Well, knowing that you’re right doesn’t do much to change things, at least not automatically.

First comes a strategic decision. You need to choose a strategy, a course of action tailored to the situation. At the most basic level, your first strategic decision is whether to act or not. Maybe you’ll decide that discretion is the better part of valour, and end up holding your tongue. Maybe the issue is too small to be worth rocking the boat. But if the issue is worth pursuing, you’ll need to decide on a strategy for doing so. The thing that makes strategic decision-making difficult is the thing that differentiates strategic decisions from other sorts of decisions, which is that strategic decisions are decisions that need to take into consideration the decision-making of other people or institutions. (The contrast, technically, is with what are called “parametric” decisions, decisions that need only take into account facts about the non-decision-making bits of the world, such as “what is the weather like today?” or “how much money is in my pocket?”) So, in making a strategic decision about whether and how to voice concerns, you will need to think carefully about how other people are behaving, and how they will react to you — in other words, you need to think about what their strategies are likely to be, which is no trivial problem. That is the essence of strategic decision-making.

Next comes a marketing decision. (For practical purposes, the marketing decision might not be separable from the strategic one, but I’ll separate them for discussion purposes here.) Once you’ve decided that your strategy will indeed be to voice your concerns, how will you actually broach the topic? At a team meeting, or by means of quiet discussion with one or more key team members? If you need to seek like-minded allies, who will they be? And what will your sales pitch be? Will you cautiously express moral doubt, or will you pound your fist on a desk and declare the current course of action “unacceptable”? And just what will you be trying to sell the team — a small-but-meaningful shift in course, or a total about-face? The point is that you have not just to arrive at an opinion, but to sell it, too.

What we see here is that ethics is more complicated than simply knowing (or figuring out) the right thing to do.

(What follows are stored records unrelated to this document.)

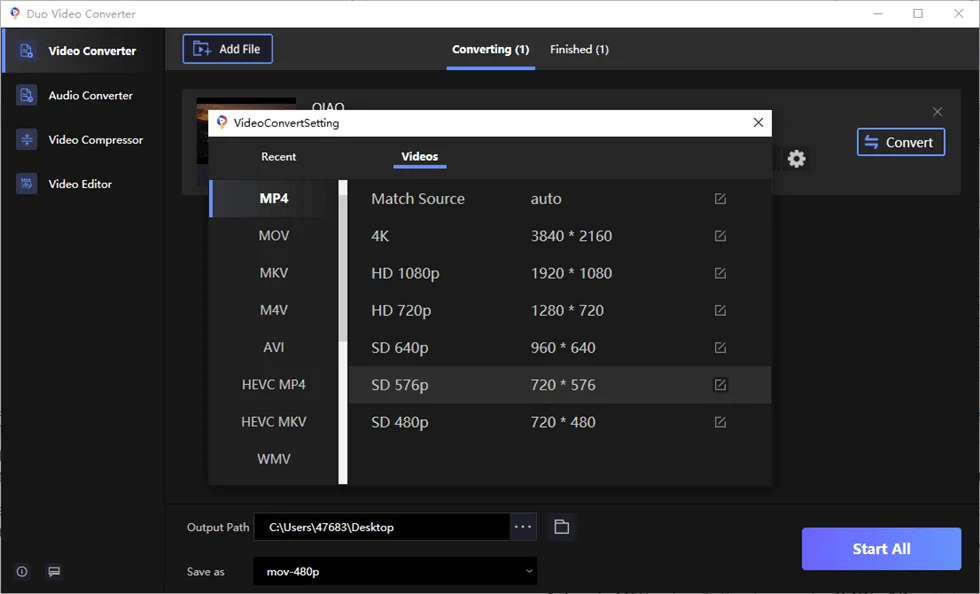Click the Convert button
The height and width of the screenshot is (594, 980).
coord(900,142)
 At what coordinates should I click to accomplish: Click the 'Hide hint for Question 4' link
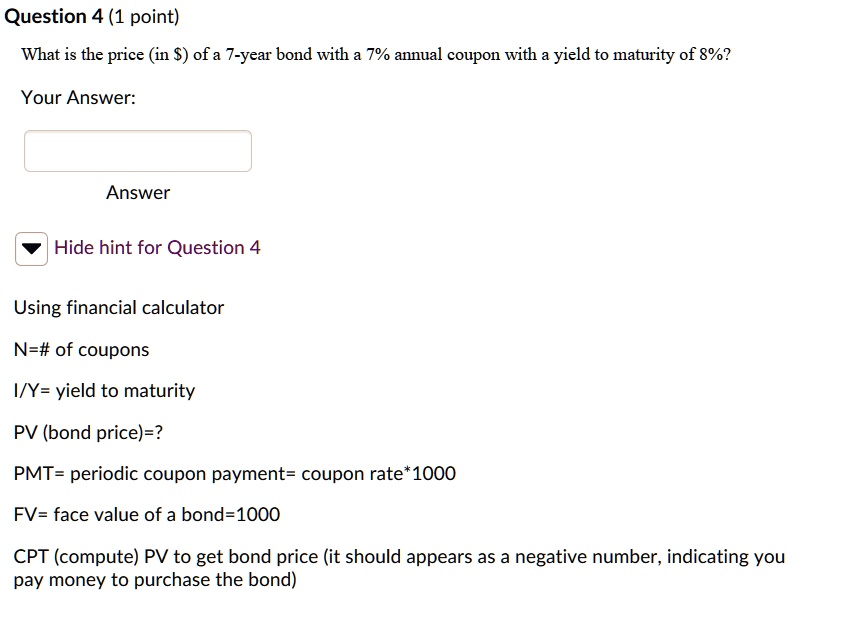[157, 248]
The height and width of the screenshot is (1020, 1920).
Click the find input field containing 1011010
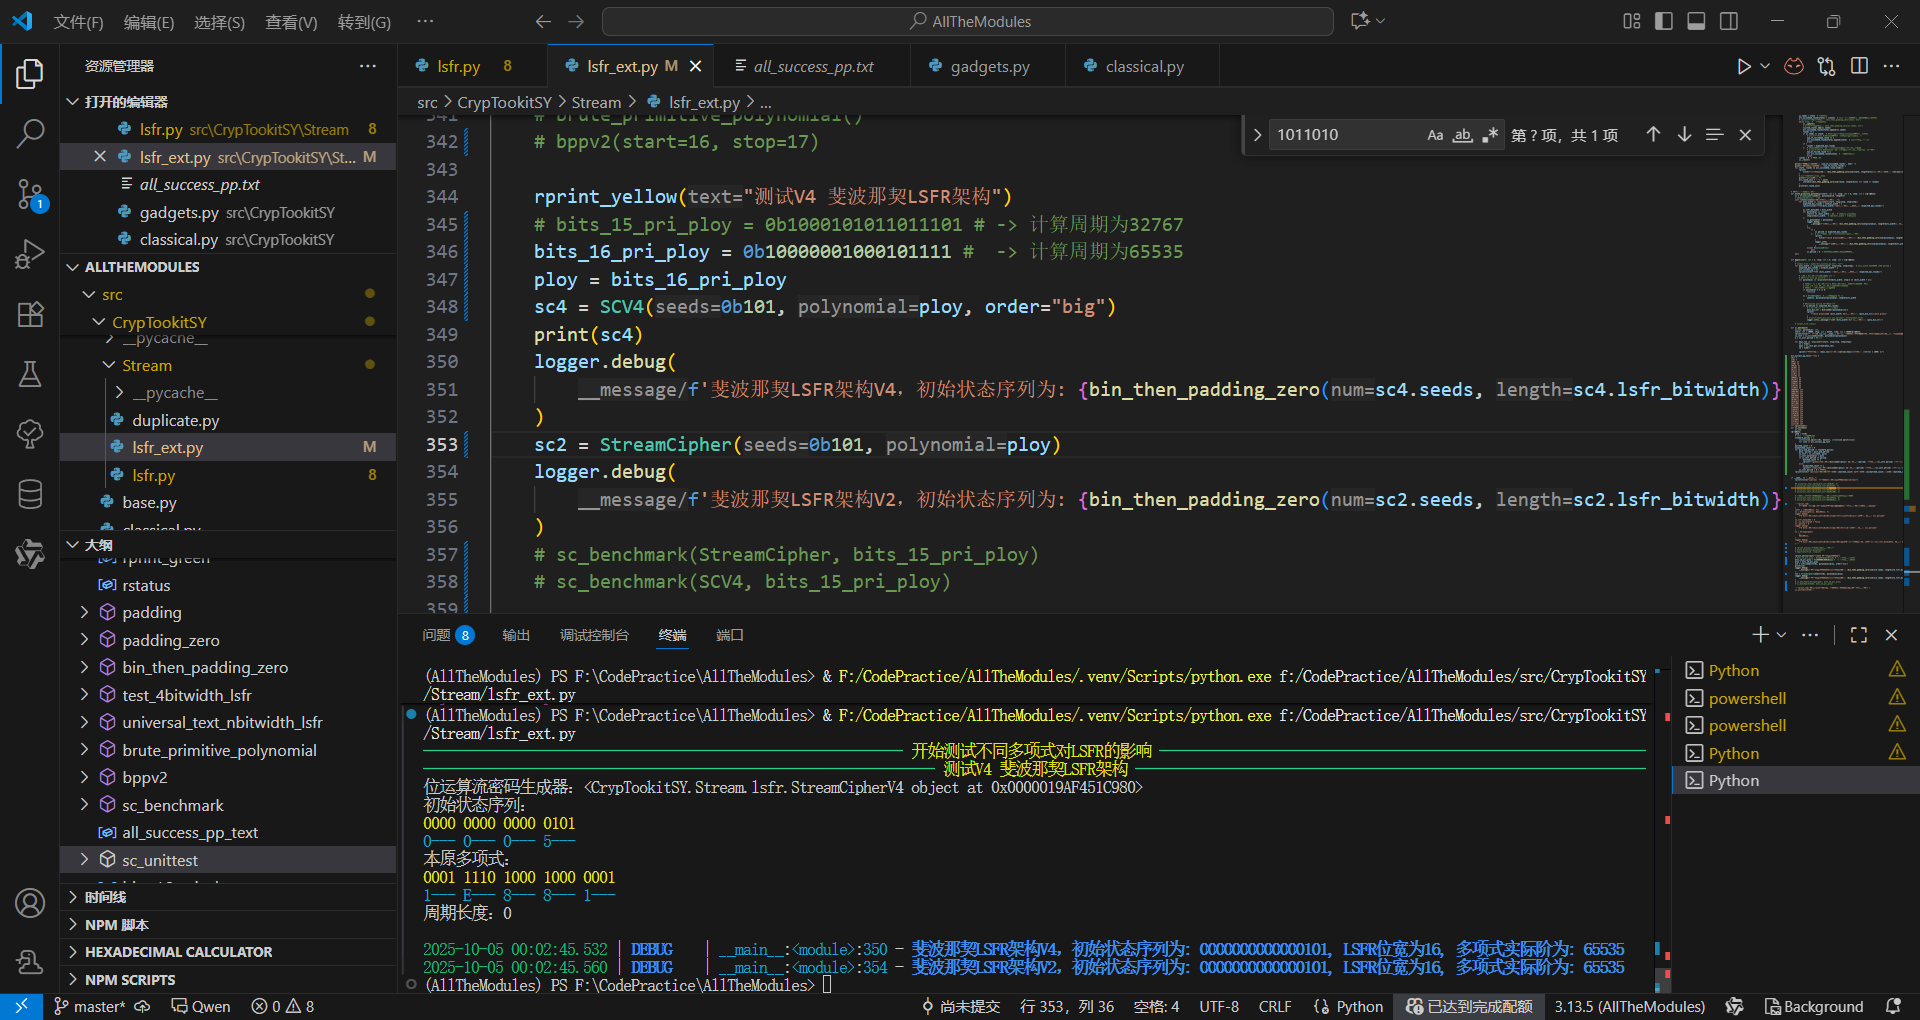tap(1340, 135)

But what I think we also see here is one more way to connect ethics with issues that managers and MBA students already take seriously. It’s a way of pointing out that ethics is far from the “soft” topic it is often accused of being. As someone with a Ph.D. in philosophy, I know that ethics is far from “soft” because I know a fair bit about the incredibly technical theoretical literature on the topic. But to many in the world of business, ethics is considered soft (while accounting, for example, is hard — firmly rooted in concrete realities). Pointing out that solving practical problems in ethics requires, among other things, solving challenging problems in strategy and marketing is yet another way to attempt rescue ethics from unfortunate perceptions of the topic.

1 comment so far

  1. […] Myth #2. Ethics is just a matter of opinion. Again, false. While ethics does of course have something to do with having an opinion, it’s also about having opinions that you can defend to other people. While there certainly are a few really tough moral questions about which we might agree to disagree, we should also recognize that on many ethical issues there are better and worse answers. Poor answers to ethical dilemmas are typically rooted in factual mistakes and logical inconsistencies. We shouldn’t settle for those. We should talk them through. (And, as a I blogged recently, having an opinion doesn’t come to much if you can’t sell that opinion to others.) […]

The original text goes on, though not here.